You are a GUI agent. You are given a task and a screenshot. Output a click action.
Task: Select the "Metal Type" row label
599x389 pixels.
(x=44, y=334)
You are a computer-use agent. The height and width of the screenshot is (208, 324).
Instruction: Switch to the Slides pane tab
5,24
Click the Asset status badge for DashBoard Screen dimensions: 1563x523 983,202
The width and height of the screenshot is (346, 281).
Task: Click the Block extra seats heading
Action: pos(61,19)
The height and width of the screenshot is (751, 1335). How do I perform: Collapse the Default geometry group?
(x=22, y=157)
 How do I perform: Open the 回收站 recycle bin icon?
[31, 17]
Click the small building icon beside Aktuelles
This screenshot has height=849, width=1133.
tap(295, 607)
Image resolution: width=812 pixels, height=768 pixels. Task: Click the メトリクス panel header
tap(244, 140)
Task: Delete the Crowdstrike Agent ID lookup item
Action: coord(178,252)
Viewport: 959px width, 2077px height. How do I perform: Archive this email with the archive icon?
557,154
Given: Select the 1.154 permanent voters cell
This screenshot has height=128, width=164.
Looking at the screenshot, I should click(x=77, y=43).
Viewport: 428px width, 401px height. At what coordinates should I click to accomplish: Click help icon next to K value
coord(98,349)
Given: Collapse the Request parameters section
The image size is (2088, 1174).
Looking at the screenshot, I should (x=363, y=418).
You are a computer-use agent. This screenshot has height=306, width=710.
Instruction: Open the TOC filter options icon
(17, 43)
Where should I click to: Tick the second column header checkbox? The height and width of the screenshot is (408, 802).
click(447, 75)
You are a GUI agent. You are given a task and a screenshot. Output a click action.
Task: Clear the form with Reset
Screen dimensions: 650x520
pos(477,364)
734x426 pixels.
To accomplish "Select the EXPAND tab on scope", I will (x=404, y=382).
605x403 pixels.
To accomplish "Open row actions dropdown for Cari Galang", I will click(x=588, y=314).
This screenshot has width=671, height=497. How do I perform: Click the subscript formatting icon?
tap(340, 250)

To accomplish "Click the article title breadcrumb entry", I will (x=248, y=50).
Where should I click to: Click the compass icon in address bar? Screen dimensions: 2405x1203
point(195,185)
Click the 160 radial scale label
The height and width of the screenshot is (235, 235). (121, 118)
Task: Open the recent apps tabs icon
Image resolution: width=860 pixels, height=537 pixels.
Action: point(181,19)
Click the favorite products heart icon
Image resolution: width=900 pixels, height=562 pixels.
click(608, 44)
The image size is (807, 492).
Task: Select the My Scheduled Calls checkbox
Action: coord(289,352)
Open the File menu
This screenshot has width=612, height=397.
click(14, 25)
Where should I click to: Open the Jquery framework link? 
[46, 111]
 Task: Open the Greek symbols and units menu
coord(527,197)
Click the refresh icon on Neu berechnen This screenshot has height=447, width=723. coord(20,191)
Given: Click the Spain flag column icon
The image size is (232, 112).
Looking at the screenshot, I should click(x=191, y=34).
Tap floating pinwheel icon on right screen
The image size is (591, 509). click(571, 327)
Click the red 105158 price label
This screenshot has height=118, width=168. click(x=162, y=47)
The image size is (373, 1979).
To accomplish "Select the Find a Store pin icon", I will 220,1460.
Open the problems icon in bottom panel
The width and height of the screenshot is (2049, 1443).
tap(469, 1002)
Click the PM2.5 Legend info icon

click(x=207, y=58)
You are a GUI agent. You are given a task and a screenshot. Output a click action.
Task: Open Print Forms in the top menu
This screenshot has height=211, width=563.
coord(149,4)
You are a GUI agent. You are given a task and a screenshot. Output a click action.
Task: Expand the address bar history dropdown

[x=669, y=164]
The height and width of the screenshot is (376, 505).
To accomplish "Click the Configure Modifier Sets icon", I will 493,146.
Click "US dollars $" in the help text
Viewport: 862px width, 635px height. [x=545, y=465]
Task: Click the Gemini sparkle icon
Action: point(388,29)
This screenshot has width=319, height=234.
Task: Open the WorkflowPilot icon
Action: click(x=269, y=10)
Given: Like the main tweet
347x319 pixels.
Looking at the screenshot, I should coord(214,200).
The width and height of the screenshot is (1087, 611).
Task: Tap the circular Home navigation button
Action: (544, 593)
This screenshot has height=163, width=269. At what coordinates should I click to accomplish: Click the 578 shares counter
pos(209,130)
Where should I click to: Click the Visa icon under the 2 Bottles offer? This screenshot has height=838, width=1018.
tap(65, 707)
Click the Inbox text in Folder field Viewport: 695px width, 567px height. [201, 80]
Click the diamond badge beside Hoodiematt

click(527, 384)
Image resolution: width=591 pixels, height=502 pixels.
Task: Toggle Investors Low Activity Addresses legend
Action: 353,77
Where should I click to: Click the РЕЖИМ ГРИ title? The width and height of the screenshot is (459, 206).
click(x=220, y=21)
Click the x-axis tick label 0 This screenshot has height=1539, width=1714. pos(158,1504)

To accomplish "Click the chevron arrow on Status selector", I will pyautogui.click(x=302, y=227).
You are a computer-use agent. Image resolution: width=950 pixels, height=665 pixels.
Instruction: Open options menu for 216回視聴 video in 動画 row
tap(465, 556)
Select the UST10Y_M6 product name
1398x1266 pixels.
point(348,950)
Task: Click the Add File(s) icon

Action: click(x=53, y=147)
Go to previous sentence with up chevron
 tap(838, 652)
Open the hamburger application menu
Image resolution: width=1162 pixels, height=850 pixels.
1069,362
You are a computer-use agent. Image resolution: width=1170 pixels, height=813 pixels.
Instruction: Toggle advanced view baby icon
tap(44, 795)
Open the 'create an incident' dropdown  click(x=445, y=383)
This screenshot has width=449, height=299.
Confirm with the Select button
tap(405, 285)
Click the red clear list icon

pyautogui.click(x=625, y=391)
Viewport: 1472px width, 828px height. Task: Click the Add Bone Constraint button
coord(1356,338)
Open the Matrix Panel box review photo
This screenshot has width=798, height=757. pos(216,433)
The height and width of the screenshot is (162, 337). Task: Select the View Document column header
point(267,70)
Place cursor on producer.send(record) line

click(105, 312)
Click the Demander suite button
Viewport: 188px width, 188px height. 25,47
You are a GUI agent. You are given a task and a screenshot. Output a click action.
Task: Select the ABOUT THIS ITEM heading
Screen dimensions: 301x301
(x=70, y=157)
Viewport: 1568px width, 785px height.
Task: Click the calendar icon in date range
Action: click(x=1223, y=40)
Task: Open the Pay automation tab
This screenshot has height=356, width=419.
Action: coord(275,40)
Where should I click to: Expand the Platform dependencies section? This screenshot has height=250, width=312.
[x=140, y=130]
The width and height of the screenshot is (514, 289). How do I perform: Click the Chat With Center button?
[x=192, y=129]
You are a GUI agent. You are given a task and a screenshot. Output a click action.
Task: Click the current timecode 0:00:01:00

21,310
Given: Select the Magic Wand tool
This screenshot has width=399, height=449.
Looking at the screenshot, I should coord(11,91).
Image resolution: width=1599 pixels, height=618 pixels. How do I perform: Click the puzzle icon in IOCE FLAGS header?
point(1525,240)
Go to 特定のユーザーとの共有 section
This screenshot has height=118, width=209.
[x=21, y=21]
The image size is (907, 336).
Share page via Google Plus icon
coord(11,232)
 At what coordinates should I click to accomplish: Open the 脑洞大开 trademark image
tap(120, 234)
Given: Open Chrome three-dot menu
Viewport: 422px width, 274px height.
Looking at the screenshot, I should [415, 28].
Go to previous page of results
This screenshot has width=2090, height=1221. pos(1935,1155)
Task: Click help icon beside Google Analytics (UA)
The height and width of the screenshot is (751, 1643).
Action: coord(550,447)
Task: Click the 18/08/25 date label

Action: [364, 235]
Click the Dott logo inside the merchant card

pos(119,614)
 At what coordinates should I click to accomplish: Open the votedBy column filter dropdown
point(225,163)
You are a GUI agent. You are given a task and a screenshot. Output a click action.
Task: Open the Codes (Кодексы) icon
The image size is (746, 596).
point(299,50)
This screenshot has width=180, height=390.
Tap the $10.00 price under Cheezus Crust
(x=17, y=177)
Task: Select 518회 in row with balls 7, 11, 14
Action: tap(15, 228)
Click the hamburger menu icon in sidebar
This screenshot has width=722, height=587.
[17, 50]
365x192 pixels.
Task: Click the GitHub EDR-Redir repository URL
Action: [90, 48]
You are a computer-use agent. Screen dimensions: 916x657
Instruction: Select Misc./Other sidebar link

============

▶ **Given instruction**
Please edit the listing from the line containing "Where should I click to: Click the Visa" down through the line containing "Action: click(x=53, y=147)", replacing "diamond badge" with "star badge" and changing nothing else. Return only those lines.

▶ **Response to the task**
Where should I click to: Click the Visa icon under the 2 Bottles offer? This screenshot has height=838, width=1018.
tap(65, 707)
Click the Inbox text in Folder field Viewport: 695px width, 567px height. [201, 80]
Click the star badge beside Hoodiematt

click(527, 384)
Image resolution: width=591 pixels, height=502 pixels.
Task: Toggle Investors Low Activity Addresses legend
Action: 353,77
Where should I click to: Click the РЕЖИМ ГРИ title? The width and height of the screenshot is (459, 206).
click(x=220, y=21)
Click the x-axis tick label 0 This screenshot has height=1539, width=1714. pos(158,1504)

To accomplish "Click the chevron arrow on Status selector", I will pyautogui.click(x=302, y=227).
You are a computer-use agent. Image resolution: width=950 pixels, height=665 pixels.
Instruction: Open options menu for 216回視聴 video in 動画 row
tap(465, 556)
Select the UST10Y_M6 product name
1398x1266 pixels.
point(348,950)
Task: Click the Add File(s) icon

Action: click(x=53, y=147)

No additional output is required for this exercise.